Now imagine for the moment that the lower bound on y did not exist. In this case we could solve the problem for every P quite easily: sweep through the points in increasing order of x + y, and Q will be the point with the largest x − y value of those seen so far. This is where the divide-and-conquer principle comes into play: we partition the point set into two halves with a horizontal line, and recursively solve the problem for each half. For points P in the upper half, nothing further needs to be done, because points in the bottom half cannot play Q to their P. For the bottom half, we have to consider that by ignoring the upper half so far we may have missed some closer points. However, we can take these points into account in a similar manner as before: walk through all the points in x + y order, keeping track of the best point in the top half (largest x − y value), and for each point in the bottom half, checking whether this best top-half point is better than the current neighbour.

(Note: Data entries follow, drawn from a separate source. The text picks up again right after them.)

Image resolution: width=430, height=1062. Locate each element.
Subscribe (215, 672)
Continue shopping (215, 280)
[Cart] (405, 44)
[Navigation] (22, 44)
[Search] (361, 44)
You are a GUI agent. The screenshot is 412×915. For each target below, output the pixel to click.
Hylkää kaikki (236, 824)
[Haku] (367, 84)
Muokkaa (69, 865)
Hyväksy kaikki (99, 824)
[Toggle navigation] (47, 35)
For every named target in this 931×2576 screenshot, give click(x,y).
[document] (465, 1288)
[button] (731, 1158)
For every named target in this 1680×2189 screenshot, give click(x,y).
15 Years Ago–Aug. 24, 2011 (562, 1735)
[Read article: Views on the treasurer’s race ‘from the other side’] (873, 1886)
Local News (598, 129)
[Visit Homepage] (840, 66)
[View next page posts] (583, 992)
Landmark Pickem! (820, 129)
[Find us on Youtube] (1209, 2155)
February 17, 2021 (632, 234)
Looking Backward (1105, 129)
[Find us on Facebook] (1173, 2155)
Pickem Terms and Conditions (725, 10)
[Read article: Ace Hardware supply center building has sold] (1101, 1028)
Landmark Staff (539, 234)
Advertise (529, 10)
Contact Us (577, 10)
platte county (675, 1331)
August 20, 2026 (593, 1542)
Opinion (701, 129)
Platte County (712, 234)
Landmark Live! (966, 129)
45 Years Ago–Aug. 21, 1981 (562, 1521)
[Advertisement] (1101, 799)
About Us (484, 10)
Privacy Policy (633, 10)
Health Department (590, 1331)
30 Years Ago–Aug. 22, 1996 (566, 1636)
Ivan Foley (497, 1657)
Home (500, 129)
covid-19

So far I have blithely assumed that any set of points can be efficiently partitioned on Y and also walked in x + y order without saying how this should be done. In fact, one of the most beautiful aspects of this class of divide-and-conquer plus line-sweep algorithms is that it has essentially the same structure as a merge sort, to the point that a merge-sort by x + y can be folded into the algorithm in such a way that each subset is sorted on x + y just when this is needed (the points initially all being sorted on Y). This gives the algorithm a running time of O(N log N).
The idea of finding the closest point within an angle range can also be used to solve the Euclidean MST problem, but the O(N log N) running time is no longer guaranteed in the worst cases, because the distance is no longer a linear equation. It is actually possible to compute the Euclidean MST in O(N log N) time, because it is a subset of the Delaunay triangulation.